» **AIM OF THE EXERCISE**:
Write out every entry below word for word, leaving nothing out.
━━━━━━━━
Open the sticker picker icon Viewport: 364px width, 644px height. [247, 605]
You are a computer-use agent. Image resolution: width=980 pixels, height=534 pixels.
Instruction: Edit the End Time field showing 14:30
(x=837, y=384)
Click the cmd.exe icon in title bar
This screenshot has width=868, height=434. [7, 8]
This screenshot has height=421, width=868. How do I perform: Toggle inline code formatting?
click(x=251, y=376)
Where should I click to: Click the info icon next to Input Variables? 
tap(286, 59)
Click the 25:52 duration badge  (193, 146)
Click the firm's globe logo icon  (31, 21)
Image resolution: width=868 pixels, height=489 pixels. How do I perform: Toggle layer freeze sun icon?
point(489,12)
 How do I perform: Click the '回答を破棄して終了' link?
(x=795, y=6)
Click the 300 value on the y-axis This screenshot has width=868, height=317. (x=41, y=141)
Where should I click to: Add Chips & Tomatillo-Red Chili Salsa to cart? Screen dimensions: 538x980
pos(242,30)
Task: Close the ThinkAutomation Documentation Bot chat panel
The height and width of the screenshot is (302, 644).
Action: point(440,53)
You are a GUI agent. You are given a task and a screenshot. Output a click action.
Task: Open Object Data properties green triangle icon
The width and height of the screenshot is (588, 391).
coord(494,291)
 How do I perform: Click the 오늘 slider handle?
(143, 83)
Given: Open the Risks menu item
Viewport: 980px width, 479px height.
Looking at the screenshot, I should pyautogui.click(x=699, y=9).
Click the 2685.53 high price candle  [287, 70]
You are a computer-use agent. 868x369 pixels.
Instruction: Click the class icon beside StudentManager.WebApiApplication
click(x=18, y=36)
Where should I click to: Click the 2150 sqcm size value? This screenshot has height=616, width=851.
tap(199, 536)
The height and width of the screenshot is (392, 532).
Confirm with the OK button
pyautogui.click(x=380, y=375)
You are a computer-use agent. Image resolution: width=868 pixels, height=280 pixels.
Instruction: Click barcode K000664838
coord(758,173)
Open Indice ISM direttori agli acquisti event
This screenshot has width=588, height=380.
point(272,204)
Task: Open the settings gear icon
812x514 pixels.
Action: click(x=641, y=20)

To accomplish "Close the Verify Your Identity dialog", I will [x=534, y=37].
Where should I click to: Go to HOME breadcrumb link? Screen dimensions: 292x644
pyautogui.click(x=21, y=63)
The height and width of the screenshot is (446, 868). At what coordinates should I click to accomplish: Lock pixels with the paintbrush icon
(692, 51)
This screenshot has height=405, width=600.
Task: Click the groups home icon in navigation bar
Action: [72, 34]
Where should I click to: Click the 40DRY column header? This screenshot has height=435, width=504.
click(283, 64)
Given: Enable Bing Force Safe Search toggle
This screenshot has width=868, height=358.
━━━━━━━━
» **THE COMPLETED TASK**:
Open the sticker picker icon Viewport: 364px width, 644px height. [247, 605]
You are a computer-use agent. Image resolution: width=980 pixels, height=534 pixels.
Instruction: Edit the End Time field showing 14:30
(x=837, y=384)
Click the cmd.exe icon in title bar
This screenshot has width=868, height=434. [7, 8]
This screenshot has height=421, width=868. How do I perform: Toggle inline code formatting?
click(x=251, y=376)
Where should I click to: Click the info icon next to Input Variables? 
tap(286, 59)
Click the 25:52 duration badge  (193, 146)
Click the firm's globe logo icon  (31, 21)
Image resolution: width=868 pixels, height=489 pixels. How do I perform: Toggle layer freeze sun icon?
point(489,12)
 How do I perform: Click the '回答を破棄して終了' link?
(x=795, y=6)
Click the 300 value on the y-axis This screenshot has width=868, height=317. (x=41, y=141)
Where should I click to: Add Chips & Tomatillo-Red Chili Salsa to cart? Screen dimensions: 538x980
pos(242,30)
Task: Close the ThinkAutomation Documentation Bot chat panel
The height and width of the screenshot is (302, 644).
Action: point(440,53)
You are a GUI agent. You are given a task and a screenshot. Output a click action.
Task: Open Object Data properties green triangle icon
The width and height of the screenshot is (588, 391).
coord(494,291)
 How do I perform: Click the 오늘 slider handle?
(143, 83)
Given: Open the Risks menu item
Viewport: 980px width, 479px height.
Looking at the screenshot, I should pyautogui.click(x=699, y=9).
Click the 2685.53 high price candle  [287, 70]
You are a computer-use agent. 868x369 pixels.
Instruction: Click the class icon beside StudentManager.WebApiApplication
click(x=18, y=36)
Where should I click to: Click the 2150 sqcm size value? This screenshot has height=616, width=851.
tap(199, 536)
The height and width of the screenshot is (392, 532).
Confirm with the OK button
pyautogui.click(x=380, y=375)
You are a computer-use agent. Image resolution: width=868 pixels, height=280 pixels.
Instruction: Click barcode K000664838
coord(758,173)
Open Indice ISM direttori agli acquisti event
This screenshot has width=588, height=380.
point(272,204)
Task: Open the settings gear icon
812x514 pixels.
Action: click(x=641, y=20)

To accomplish "Close the Verify Your Identity dialog", I will [x=534, y=37].
Where should I click to: Go to HOME breadcrumb link? Screen dimensions: 292x644
pyautogui.click(x=21, y=63)
The height and width of the screenshot is (446, 868). At what coordinates should I click to accomplish: Lock pixels with the paintbrush icon
(692, 51)
This screenshot has height=405, width=600.
Task: Click the groups home icon in navigation bar
Action: [72, 34]
Where should I click to: Click the 40DRY column header? This screenshot has height=435, width=504.
click(283, 64)
Given: Enable Bing Force Safe Search toggle
This screenshot has width=868, height=358.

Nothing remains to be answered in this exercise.